Demand For Care Home Beds Rises In Run Up To Social Care Funding Revamp



As the country awaits word from the government on how it intends to revamp the way in which adult social care is funded, latest research from healthcare intelligence provider Laing & Buisson finds that despite public policy which favours non-residential solutions to support needs of the country’s ageing population, efforts to divert demand away from care homes appear to be running out of steam.

After a year which saw much heated debate on how to shape the future of elderly care, as well as the high profile collapse of Southern Cross, the 2011/12 edition of Care of Elderly People UK Market Survey reports that the number of elderly or physically disabled people living in care homes in the UK rose to 421,000 in the year ending April 2011 – growth of 6,500 beds since 2010.

This is partnered with a reported reduction in the number of homecare hours provided in 2009/10 (the latest available figures) when the number of hours dropped by 8% from 200m a year to 183m per year. While some of this drop may be accounted for in the use of Direct Payments and the ways in which homecare hours are now recorded, it is not clear how to fully interpret this parallel trend at present.

Reflecting the gradual decline in the number of people who qualify for state support – via council reviews of eligibility criteria - the funding profile of England’s care home population continues to move towards private payers in 2011, with some 41% of residents (159,000) now fully responsible for their own fees.

Although state supported residents retain a majority share at 50.5%, the report shows that if quasi-private payers are taken into account – those who pay ‘top up’ fees over and above those met by their local authority – in combination with outright private payers this group makes up the national majority of care home residents at 55%. NHS funded residents also increased their share to 8.5% of residents across all home types and to 20% of those more specialist nursing homes.

With this in mind a key theme of this year’s report is polarisation with very different market conditions being experience by those care groups catering primarily for private pay and those catering for primarily state-paid residents.

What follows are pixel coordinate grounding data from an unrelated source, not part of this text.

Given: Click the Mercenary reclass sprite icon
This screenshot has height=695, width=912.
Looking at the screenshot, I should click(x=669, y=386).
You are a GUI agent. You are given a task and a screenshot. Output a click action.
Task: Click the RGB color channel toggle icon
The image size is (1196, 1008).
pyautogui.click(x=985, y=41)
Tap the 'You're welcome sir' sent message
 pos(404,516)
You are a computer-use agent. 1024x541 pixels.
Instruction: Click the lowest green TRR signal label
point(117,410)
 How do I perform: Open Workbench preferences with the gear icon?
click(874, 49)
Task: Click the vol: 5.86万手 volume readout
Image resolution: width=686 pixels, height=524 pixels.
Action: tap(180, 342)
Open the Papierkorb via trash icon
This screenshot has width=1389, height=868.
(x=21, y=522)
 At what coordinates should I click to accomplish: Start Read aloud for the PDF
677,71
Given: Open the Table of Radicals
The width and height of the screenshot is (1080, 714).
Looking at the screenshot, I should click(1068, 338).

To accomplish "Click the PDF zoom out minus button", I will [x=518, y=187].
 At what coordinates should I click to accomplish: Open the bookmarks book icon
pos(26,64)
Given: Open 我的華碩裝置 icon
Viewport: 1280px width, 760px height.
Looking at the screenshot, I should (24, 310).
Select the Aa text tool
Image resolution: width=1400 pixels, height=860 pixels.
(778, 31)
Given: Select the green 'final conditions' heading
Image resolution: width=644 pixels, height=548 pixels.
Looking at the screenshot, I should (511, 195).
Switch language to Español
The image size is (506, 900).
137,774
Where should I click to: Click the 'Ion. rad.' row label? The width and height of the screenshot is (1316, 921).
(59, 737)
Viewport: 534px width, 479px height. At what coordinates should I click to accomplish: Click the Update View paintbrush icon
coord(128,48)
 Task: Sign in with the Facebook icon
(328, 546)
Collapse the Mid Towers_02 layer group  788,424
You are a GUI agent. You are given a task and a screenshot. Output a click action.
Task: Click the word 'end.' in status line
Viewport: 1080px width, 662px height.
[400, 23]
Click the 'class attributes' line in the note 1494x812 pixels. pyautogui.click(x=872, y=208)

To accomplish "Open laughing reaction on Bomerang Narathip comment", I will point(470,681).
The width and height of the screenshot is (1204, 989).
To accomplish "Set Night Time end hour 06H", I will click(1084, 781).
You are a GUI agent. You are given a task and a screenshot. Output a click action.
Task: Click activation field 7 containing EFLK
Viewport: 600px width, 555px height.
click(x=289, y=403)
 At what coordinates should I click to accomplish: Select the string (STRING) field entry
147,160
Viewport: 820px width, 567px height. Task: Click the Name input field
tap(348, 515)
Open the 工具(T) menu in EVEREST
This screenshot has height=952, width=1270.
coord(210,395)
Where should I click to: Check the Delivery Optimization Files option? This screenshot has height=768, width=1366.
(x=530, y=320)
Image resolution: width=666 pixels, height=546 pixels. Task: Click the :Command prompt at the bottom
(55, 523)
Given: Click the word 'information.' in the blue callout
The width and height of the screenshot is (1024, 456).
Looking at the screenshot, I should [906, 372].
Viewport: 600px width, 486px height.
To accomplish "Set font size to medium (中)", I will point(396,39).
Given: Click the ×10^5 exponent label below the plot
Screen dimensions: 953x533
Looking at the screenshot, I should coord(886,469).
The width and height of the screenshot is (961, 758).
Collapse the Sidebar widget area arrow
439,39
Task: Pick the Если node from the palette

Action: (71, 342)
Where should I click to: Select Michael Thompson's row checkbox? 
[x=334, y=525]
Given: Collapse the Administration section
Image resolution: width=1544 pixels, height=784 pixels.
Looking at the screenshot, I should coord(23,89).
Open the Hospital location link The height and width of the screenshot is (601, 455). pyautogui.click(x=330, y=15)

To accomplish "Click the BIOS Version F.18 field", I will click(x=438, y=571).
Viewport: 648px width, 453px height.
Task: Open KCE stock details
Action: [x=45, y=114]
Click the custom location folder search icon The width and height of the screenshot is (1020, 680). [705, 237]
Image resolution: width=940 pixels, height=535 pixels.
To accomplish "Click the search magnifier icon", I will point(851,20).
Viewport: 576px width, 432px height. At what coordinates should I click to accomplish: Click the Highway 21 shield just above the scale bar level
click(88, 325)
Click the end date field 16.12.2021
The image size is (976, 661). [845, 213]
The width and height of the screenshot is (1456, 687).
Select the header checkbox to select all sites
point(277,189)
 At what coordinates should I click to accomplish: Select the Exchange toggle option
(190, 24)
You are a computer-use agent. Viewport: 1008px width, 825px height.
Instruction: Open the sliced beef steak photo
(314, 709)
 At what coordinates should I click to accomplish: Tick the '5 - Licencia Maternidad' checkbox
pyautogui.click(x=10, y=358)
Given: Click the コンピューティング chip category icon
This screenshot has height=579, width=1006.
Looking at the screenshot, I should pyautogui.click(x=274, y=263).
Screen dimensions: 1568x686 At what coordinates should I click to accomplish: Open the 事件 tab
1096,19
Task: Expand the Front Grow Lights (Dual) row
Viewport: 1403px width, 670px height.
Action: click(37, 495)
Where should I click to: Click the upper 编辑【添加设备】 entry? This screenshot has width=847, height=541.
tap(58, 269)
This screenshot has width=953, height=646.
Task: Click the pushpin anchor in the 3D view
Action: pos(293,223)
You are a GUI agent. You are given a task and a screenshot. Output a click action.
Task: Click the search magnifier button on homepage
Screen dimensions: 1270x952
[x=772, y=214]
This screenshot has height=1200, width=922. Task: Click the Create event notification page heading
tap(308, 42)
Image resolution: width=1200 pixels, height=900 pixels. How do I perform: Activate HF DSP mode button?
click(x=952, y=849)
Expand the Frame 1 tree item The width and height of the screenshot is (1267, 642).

Those with high exposure to state-pay – especially in the North and the Midlands – are experiencing a double blow from council fee freezes and reductions in the volume of local authority demand, while conditions in the private pay market in affluent areas remain relatively benign despite the downturn in the economy and the weakness of the housing market outside of London.
 
Commenting on the evolution of the funding profile, report author William Laing said:

‘Within the state paid sector, most councils froze their baseline fee rates in the face of swingeing cuts in central government funding. In contrast, the private pay market continues to bear significant fee increases. As a result Laing & Buisson has found that care home fees have risen at a surprisingly high compound annual growth rate of 3.5% for nursing care and 4% for residential care over the last four years, with no sign of a break in the trend in 2011/12.

Nonetheless, care home operators with a high level of exposure to local authority funding will have experienced significant pressures on margins in 2011/12, with further pressure expected in 2012/13.’

An unexpected rise in new capacity over the past three years, however, has led to a fall in home occupancy rates with new registration capacity running at about double the loss of capacity from closures.

Once the pipeline of pre-credit crunch projects completed it had been roundly expected that the care home sector would experience a lull in construction. In fact according to the report the reverse has happened and there is, as yet, no sign of any falling off of this drive. At April 2011 capacity stood at 481,100 places in residential settings for long stay care of elderly and physically disabled people, compared to 474,600 in 2010 and up almost 3% over the 2006 figure of 467,600.

Commenting on this growth, Mr Laing said:

‘The unexpected surge in net capacity over the last three years is the most significant trend to emerge from recent Laing & Buisson market monitoring, since it impacts on occupancy rates and profitability at a time when the sector is also being challenged by local authority constraints.

This is the third year in succession in which capacity has edged upwards. Prior to that, capacity had fallen for twelve successive years. If, as this report projects, capacity continues to increase in the future, the end of the first decade of this century will have marked a significant turning point in the history of UK care homes from a declining sector to (once more) a growing sector.’

With the White Paper on adult social care funding expected in the spring, Laing & Buisson’s report warns that in addition to the government reaction to the Dilnot report Fairer Care Funding and a response to the recent Oversight of the Social Care Market discussion paper - which asked whether more should be done to effectively ensure service continuity in the event of financial failures being experienced by large national care providers a la Southern Cross – focus should be directed towards the impact of Direct Payments and personal budgets.

Looking ahead Mr Laing concluded:

‘Widespread take-up of these new funding mechanisms could radically change the nature of homecare and home help services in Britain, though it would probably require a parallel expansion in advice and brokerage services to enable people with care needs to use their purchasing power effectively.

While the potential exists for fundamental change in the social care market, the elephant in the room is that transformation and personalisation has to take place at a time of intense pressure on council budgets. Truly personalised care services are likely to be more expensive rather than less expensive.’